Jathara Parivartanasana: Two Knee Spinal Twist Pose
Jathara parivartanasana (ja-THAR-ah pari-var-tan-AHS-anna), also known as the two knee spinal twist pose, is restorative posture that encourages mobility and movement throughout the spine and entire back while improving digestion and stimulating self-esteem and confidence.
- Encourages movement in the spine.
- Stretches the chest and shoulders.
- Thought to improve digestion.
- Bridge pose | Setu bandhasana
- Wind releasing pose | Pavana muktasana
- Reclining bound angle pose | Supta baddha konasana
- Shoulderstand | Sarvangasana
- If your knees do not rest easily on the ground, place your knees and feet on a large pillow.
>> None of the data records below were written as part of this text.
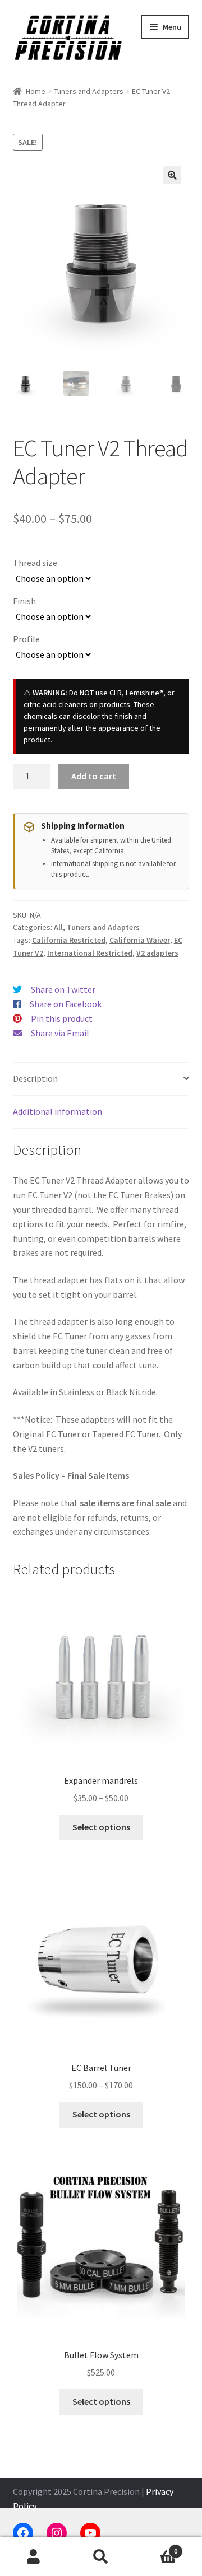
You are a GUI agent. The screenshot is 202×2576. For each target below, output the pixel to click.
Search (101, 2557)
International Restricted (89, 953)
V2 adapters (157, 953)
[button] (172, 175)
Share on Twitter (63, 989)
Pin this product (62, 1018)
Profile (26, 638)
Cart (156, 2547)
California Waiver (139, 940)
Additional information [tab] (57, 1111)
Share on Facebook (66, 1003)
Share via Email (60, 1033)
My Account (33, 2557)
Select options (101, 1826)
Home (35, 91)
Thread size (35, 562)
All (58, 927)
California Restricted (68, 940)
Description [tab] (35, 1078)
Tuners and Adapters (88, 91)
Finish (24, 600)
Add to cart (93, 776)
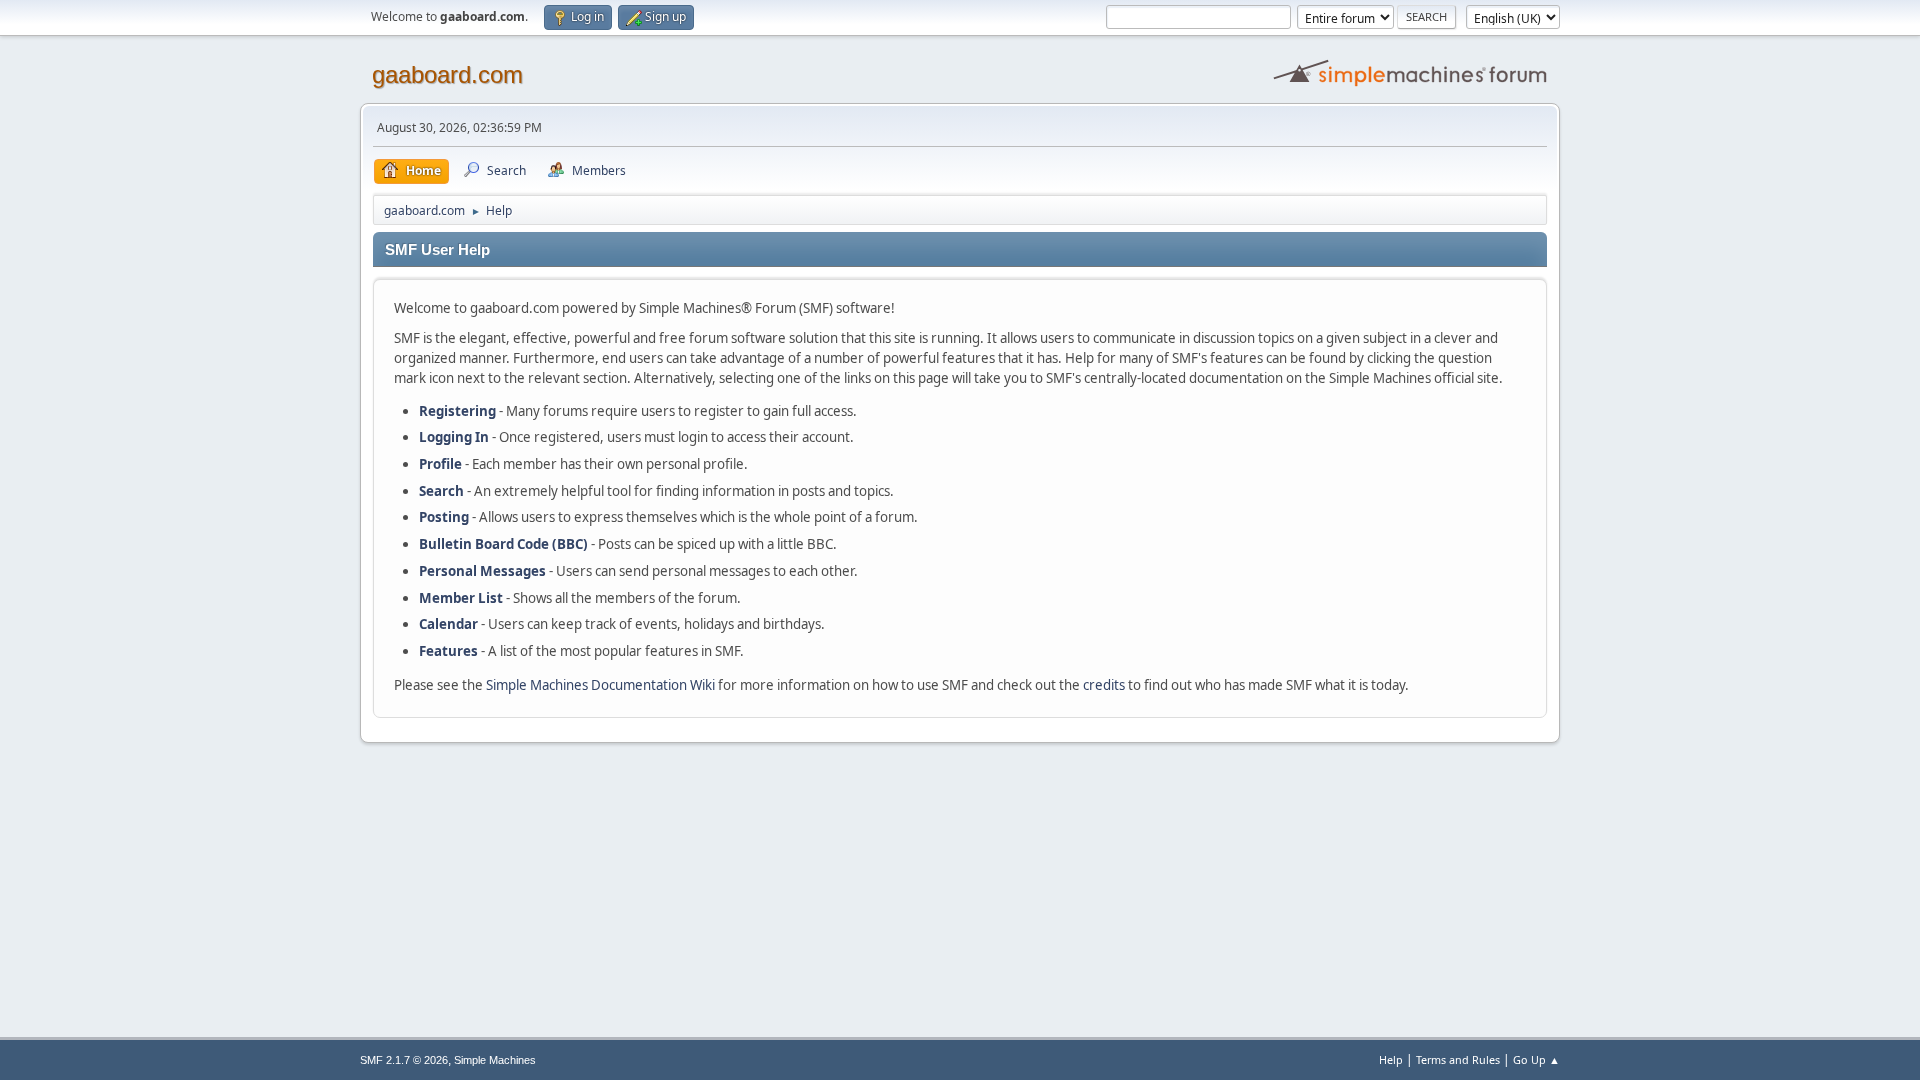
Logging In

- If the twist feels too strong in your lower back, first try placing a pillow between your knees or move your knees further away from your head.
- To deepen your twist, place your right hand on your left knee (closest hand) and gently encourage your knees down.
- Begin by lying on your back, feet on the ground.
- Lift your feet off the floor, knees together and feet together and open your arms out to the sides.
- Exhale to slowly lower both legs to the left. Keep your knees at about hip level and at a 90-degree angle.
- Open your arms out to the sides and encourage your right shoulder to soften toward the ground.
- Hold for at least three rounds of breath.
- To exit, press both hands into the floor at shoulder level and contract your abdominal muscles. As you inhale lift your knees and feet up over your chest. Hold onto your knees with both hands.
- As you exhale, draw your thighs down into your chest as you lift your head and chest into the thighs and knees. Avoid lifting your shoulders as the head rises to the knees.
- Lower your head and shoulders to the floor and repeat on the other side.
Ardha Chandrasana: Half Moon Pose
Ardha chandrasana (ARE-dah chan-DRAHS-anna), or half moon pose, is a challenging balance posture. However, there are many modifications and variations to make the shape accessible to everyone.
Philosophy + Origin
The Sanskrit word “chandra” is often translated simply as “moon,” and actually has a much richer meaning. More than just the moon, the chandra refers to something that is glittering and shining, a brilliant object that is illuminated by light or emanating light on its own. In many traditional yogic texts and stories, the moon symbolizes one half of the two polar energies in the body. The moon, which is the feminine or dark aspect, is nurturing, tranquil, and receptive.